5 . It is patently clear, especially so in the scientific community, that there is no such thing as causation or causal link. In the legal community, however, the juries are insufficiently conscious of the fact that the decision making by judges and other protagonists proceeds by scanning the necessary conditions for the consequence in question and then – more or less intuitively, i.e. with insufficient consciousness – choosing the critical necessary condition as the legally satisfying “cause” for the consequence in question. The scan that is so performed, however, is not a scan of objective reality.

6 . On the contrary, what judges and others look for is the blameable necessary condition, albeit objectively existing, to which the blame of the law can be attached, so that at the end of the process, be it criminal or concerning tort, a culprit is identified, condemned and punished.

7 . In most standard tort cases as well as in criminal ones the establishment of the causal link – i.e., the finding of the blameworthy necessary condition – does not represent a problem. In medical cases (See for example Calvelli and Ciglio v. Italy [GC], no. 32967/96, 17 January 2002) the necessary condition somehow does not seem to be sufficient. The problem recurs in insanity cases, where most of the jurisdictions require the psychiatrist to testify as to the real existence of a mental illness, as the cause, and the insanity of the defendant as a consequence. If that “causal link” is not accepted by the court, then the insanity defence will fail, although the defendant in question may be genuinely mentally ill in the first place.

8 . In standard medical cases where medical negligence or faulty drugs, as allegedly in this case, are to blame, it is practically impossible to have a waterproof testimony from a medical or any other kind of expert. In the best of scenarios, the experts will testify to the effect that the consequence in question is “not incompatible” with the necessary condition (medical negligence, faulty drugs, etc.).

9 . This is perhaps a paradigmatic situation that vividly illustrates the communication gap between the scientific community, on the one hand, and the legal/judicial community. Epistemologically, scientists as well as medical doctors are not either trained or conditioned to look for a blameworthy “cause”. While every doctor or scientist will, when establishing diagnosis, try to establish the cause of the symptoms, he is not looking for the legal consequences such as necessarily arise in the adversarial context of any trial. This is why the epistemological debate in the scientific community is objective and reasonable. The moment that very same debate is put on the stage of the adversarial theatre the objectivity and reasonableness become charged with potential consequences of the outcome of the trial. What was reasonable in the sense of “relative” before, suddenly becomes a discrete “yes” or “no” proposition, for which the expert appointed by the court must take full responsibility. What before was a full spectrum of experiment, suddenly becomes a “yes” or “no” proposition which commonly, moreover, may have dire consequences for the protagonists in the trial.

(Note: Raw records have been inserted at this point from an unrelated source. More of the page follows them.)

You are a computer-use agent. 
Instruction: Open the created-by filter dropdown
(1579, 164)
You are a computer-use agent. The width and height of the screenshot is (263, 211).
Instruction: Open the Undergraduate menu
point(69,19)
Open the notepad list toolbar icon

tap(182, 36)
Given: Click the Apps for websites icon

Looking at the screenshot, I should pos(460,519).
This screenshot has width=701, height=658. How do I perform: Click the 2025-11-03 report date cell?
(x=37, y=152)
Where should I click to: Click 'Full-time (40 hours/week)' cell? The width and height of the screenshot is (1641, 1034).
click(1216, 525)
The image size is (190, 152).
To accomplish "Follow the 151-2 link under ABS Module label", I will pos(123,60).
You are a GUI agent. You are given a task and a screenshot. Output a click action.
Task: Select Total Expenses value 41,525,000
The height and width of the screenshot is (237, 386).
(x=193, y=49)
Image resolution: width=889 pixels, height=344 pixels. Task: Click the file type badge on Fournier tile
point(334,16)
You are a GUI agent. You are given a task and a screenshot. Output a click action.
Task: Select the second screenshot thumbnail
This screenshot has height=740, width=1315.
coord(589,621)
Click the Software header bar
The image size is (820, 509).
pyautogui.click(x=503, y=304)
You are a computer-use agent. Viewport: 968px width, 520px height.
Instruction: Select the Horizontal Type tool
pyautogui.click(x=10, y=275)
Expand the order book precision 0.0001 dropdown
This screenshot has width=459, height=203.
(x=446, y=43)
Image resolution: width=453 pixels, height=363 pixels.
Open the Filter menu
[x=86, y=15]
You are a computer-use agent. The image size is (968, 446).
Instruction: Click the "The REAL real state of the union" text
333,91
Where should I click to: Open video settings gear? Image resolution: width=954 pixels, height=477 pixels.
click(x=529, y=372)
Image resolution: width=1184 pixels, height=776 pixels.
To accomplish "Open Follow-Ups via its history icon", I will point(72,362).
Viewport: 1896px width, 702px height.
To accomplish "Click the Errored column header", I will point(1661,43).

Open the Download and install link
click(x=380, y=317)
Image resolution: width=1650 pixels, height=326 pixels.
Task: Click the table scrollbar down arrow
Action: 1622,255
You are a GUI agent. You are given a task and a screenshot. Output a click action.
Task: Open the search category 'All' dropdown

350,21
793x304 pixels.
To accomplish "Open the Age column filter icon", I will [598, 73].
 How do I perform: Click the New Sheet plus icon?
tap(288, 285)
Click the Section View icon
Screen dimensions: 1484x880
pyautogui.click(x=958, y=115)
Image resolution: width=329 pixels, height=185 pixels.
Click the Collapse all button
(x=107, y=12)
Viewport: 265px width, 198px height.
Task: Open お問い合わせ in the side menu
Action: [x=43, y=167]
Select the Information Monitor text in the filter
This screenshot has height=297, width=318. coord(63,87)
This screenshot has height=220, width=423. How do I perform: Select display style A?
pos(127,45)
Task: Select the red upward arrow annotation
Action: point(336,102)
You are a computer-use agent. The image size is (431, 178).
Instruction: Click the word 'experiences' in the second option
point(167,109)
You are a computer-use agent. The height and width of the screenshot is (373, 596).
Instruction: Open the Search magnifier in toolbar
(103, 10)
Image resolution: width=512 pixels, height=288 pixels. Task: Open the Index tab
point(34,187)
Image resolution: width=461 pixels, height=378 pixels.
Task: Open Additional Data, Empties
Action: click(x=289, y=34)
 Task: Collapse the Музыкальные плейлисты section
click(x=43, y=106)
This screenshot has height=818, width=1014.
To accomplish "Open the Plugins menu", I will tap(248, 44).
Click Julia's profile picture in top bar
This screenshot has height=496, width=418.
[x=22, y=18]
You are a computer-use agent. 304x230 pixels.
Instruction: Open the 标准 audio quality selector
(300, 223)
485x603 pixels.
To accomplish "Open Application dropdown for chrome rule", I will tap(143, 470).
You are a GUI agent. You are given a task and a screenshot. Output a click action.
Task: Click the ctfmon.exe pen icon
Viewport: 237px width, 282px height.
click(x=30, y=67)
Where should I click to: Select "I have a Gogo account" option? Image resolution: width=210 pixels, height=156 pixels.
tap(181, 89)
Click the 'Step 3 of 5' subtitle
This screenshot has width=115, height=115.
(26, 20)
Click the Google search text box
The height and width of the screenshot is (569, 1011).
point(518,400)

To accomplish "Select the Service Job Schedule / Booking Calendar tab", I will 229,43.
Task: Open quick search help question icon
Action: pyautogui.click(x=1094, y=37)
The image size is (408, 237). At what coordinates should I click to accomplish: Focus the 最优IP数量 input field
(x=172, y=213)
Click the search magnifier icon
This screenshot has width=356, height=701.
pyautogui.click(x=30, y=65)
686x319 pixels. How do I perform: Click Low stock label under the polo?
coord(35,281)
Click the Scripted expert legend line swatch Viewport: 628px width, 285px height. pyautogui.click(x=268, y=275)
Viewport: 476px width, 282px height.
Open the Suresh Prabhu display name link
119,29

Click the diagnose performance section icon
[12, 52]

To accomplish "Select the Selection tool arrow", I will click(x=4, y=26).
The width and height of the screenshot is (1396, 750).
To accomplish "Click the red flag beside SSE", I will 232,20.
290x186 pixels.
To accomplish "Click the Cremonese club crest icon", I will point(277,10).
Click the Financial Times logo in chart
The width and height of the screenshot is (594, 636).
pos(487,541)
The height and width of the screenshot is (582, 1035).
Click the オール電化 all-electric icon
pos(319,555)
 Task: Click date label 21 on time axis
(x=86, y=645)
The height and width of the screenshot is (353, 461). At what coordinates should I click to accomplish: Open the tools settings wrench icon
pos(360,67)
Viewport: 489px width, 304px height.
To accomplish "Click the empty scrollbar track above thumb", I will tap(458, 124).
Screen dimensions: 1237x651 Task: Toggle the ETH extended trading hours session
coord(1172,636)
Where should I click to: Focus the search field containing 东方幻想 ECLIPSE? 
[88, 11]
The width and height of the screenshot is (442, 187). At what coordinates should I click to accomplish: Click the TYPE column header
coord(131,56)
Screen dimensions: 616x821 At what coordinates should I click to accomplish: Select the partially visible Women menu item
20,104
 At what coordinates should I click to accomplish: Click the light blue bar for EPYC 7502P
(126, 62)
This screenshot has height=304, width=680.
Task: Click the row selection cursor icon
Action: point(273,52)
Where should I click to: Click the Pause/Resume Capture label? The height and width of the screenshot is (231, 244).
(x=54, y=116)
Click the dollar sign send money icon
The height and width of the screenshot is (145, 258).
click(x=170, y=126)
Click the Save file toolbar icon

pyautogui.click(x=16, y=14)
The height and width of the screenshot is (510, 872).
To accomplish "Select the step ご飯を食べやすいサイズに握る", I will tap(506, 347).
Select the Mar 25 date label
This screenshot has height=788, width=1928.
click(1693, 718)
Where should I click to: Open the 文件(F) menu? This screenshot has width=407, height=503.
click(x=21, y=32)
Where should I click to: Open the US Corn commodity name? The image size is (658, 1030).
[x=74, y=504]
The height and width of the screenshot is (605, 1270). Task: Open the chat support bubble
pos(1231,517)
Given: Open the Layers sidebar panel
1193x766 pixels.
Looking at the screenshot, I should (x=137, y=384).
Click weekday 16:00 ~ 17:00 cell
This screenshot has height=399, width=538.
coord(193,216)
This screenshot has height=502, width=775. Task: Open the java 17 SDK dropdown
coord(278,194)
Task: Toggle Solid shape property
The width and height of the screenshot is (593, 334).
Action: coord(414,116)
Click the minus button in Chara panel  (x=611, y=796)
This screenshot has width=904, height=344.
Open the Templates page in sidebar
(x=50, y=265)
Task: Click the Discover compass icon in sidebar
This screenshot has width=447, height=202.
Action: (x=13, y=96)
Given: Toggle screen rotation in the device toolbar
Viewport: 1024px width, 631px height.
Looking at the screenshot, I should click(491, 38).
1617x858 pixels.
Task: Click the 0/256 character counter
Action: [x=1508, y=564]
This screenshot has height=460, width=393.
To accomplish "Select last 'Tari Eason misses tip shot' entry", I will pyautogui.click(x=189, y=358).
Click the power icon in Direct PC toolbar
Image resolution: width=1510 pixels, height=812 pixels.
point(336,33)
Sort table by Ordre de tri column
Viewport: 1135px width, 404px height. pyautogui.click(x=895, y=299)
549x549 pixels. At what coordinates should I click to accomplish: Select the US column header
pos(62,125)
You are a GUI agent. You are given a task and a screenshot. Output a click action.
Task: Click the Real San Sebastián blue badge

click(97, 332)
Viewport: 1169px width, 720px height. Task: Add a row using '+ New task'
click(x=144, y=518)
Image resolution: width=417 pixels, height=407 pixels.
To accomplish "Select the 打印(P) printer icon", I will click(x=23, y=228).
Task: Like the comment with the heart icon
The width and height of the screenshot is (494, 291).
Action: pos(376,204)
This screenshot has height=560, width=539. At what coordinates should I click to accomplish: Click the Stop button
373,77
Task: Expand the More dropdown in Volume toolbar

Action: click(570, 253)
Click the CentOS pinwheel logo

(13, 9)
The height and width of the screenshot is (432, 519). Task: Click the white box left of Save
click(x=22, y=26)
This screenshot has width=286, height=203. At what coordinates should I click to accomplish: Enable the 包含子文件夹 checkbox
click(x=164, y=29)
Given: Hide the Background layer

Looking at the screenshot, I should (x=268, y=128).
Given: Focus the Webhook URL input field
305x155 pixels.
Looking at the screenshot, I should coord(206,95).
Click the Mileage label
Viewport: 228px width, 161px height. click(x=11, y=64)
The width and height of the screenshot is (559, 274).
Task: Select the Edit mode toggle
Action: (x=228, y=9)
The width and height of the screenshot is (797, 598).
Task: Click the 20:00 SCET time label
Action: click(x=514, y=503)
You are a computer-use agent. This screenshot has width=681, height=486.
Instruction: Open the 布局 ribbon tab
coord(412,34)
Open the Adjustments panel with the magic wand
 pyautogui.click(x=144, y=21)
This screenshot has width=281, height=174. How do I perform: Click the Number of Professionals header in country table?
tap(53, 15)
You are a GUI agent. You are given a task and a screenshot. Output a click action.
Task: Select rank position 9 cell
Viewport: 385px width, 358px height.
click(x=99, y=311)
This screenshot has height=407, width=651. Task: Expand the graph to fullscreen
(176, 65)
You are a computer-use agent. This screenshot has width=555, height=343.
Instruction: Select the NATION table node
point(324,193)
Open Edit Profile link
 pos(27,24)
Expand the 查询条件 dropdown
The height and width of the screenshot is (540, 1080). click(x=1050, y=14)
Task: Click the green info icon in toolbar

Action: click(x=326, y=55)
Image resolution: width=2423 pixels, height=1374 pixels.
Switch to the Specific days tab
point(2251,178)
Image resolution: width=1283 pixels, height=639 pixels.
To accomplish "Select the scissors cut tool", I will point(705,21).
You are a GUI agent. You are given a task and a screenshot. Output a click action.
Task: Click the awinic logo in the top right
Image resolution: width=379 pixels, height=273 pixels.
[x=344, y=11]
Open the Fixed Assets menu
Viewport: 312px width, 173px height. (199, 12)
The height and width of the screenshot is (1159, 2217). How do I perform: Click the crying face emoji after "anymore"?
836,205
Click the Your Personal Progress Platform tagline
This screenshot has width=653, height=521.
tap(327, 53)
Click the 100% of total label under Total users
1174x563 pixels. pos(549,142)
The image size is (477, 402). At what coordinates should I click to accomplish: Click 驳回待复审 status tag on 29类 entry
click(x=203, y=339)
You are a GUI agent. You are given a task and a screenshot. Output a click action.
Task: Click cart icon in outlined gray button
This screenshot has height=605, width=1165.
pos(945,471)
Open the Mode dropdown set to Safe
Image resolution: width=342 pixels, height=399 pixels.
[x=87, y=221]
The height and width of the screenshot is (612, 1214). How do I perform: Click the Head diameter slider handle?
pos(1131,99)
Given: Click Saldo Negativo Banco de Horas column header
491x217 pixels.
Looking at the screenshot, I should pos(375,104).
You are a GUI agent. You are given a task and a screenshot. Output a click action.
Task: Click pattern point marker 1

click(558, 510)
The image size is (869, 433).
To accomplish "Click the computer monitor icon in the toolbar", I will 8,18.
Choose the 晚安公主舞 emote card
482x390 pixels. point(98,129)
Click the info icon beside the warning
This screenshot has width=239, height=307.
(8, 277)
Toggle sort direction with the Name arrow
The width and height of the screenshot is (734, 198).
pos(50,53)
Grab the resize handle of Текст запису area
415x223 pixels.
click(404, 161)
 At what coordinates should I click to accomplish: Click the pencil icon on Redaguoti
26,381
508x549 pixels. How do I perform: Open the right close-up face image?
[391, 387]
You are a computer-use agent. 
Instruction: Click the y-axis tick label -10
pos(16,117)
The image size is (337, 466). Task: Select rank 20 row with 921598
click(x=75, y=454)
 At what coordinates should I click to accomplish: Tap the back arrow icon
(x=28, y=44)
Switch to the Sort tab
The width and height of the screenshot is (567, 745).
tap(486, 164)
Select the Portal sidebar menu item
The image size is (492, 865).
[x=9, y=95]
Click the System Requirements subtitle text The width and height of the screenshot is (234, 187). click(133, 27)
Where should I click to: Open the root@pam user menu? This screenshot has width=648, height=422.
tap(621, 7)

10 . I have dealt with this kind of problem in Tătar v. Romania (no. 67021/01, 27 January 2009) and Băcilă v. Romania ( no. 19234/04 , 30 March 2010) and the issue is always the same. The modern doctrine of the principle of precaution offers an elegant solution to this legal enigma by transferring a priori the burden of proof onto the appropriate party. In Tătar and Băcilă cases, clearly this ought to have been the Romanian State . In our case, the burden of proof, if we were to be guided by the principle of precaution, ought to have been on the company which had produced the vaccine and on the doctors who have injected it in an allegedly irreproachable way. If that burden were to be placed on them they would make an extra effort to show that the vaccine had in fact been produced and administered lege artis and the case would be, without undue burdening of the experts, resolved. This would have occurred, of course, if those who carried the burden were able to show that the allegations on the part of the applicant were in fact without any scientific basis.